John has been an active member of space and science related organizations from 1961 (when he
joined the American Rocket Society as a student member) to the present. He created the
Robert A. Heinlein Memorial Award for the National Space Society (NSS) in 1988, (shortly after that
author's death), and has managed the award from then to the present. His work with pro-space
organizations brought him into contact in 1976 with Keith Henson, a well-known supporter of Cryonics
and space settlement, and later K. Eric Drexler, another space activist who later made promoting
nano-technology his life’s work. Drexler early pointed out the possibility of future nano-assisted
medical repairs which validated the basic concept of cryonics. John has been a supporter of Drexler’s
Foresight Institute from the beginning, and notes that the pro-space, pro-technology and pro-life extension
groups all have a compatible and "positivist" philosophy. He has a full contract with C.I. His position
is one of pragmatism in the service of idealism. In Theodore Roosevelt’s words, this means "keeping your
eyes on the stars and your feet on the ground".
Since 1976, he has produced articles and op-eds for "The Humanist", "L5 News", "Ad Astra", "Space News",
"Solar Power" and for other local and regional publications. His articles have focused primarily on national space
policy, access to space, and space solar power. His creation of a slide show and talk in 1990 which explains
and promotes Space Solar Power to non-technical audiences led to the publication of his first technical SSP
article in 1995, and a second in 1996. He served as the director for science and space programming (about 50
events) at the 1997 LoneStarCon World Science Fiction Convention. He contributed a comprehensive chapter
on energy systems in the book, "Solar Power Satellites - a Space Energy System for Earth", edited by
Dr. Peter Glaser et al., and published by Wiley-Praxis in 1998. He since has contributed several additional
technical papers and presentations to the Mars Society 1999 Convention, the Wireless Power Transmission
Conference of 2001, and the World Space Congress in 2002. He is a director of the Sunsat Energy Council
and a candidate for an NSS director's seat.
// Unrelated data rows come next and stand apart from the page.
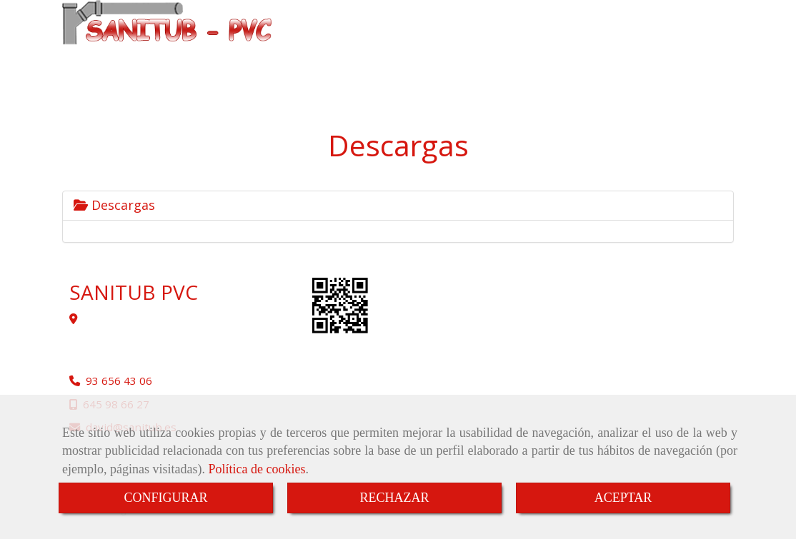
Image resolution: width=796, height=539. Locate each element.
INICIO (327, 47)
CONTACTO (343, 77)
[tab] (398, 205)
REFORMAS (594, 47)
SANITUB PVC (389, 47)
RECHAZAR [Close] (394, 497)
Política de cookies (256, 469)
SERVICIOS (661, 47)
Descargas (114, 204)
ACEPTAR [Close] (623, 497)
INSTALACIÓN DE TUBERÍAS (494, 47)
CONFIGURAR (165, 497)
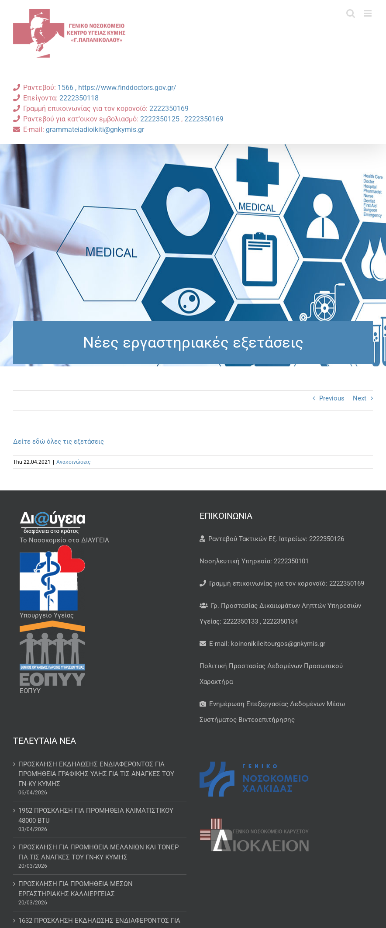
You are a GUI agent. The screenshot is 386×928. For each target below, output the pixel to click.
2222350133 (240, 621)
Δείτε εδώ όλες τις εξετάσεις (58, 441)
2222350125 (160, 119)
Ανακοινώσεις (73, 462)
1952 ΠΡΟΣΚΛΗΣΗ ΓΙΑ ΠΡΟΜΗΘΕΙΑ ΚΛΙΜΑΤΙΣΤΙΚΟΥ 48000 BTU (95, 816)
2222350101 (291, 561)
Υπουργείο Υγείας (47, 615)
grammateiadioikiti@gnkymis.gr (95, 129)
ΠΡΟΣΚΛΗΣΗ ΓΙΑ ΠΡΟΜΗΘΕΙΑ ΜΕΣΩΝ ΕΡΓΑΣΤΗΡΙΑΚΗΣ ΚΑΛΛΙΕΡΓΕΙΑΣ (75, 889)
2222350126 (326, 539)
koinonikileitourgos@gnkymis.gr (278, 644)
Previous (332, 398)
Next (359, 398)
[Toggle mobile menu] (368, 13)
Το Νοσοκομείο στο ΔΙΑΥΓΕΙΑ (64, 540)
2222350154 (280, 621)
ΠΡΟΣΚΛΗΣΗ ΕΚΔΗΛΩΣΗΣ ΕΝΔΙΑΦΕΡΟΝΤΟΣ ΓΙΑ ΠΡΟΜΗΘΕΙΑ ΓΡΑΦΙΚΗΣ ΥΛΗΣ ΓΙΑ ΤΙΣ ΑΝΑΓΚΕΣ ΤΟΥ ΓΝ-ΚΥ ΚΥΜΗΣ (96, 774)
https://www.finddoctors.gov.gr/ (127, 87)
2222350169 (169, 108)
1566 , (68, 87)
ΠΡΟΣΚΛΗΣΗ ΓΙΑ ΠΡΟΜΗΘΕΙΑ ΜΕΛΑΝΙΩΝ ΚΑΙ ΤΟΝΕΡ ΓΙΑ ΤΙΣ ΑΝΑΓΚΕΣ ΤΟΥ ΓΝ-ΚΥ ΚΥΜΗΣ (98, 852)
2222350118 (79, 98)
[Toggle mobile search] (350, 13)
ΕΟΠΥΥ (30, 691)
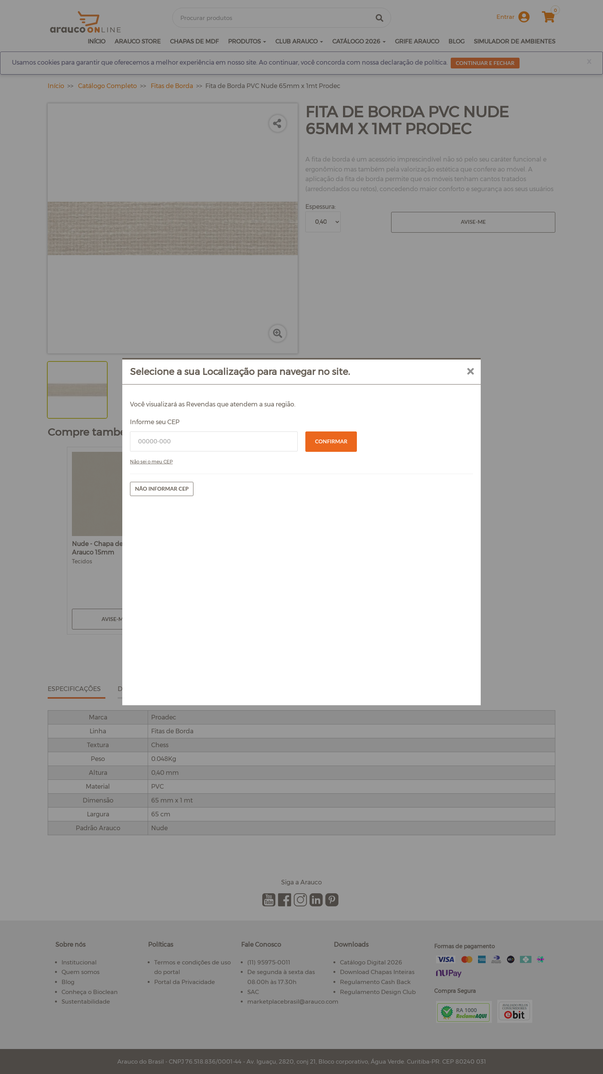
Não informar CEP (211, 589)
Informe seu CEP (205, 522)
He has also been a moderate Delegate to the Texas State
Republican Convention in 2000, 2002, AND 2004
John's involvement with the Committee for the Scientific Investigation of Claims Of the
Paranormal (CSICOP) a national group working for better science coverage and less
pseudo-science in the mass media, has given him a unique debunker's perspective in dealing
with energy vs. environment and other controversial issues. In 1981 he was one of 3 founders
of the Protect Lake Travis Association of Austin, Texas, and still serves on its board
of directors. As well, John is a Director of the National Space Society. He has been
a member of the National Speleological Society since 1964 and a member of the Heart of
Texas Orchid Society since 1976. He also enjoys reading History, Science Fiction and Science.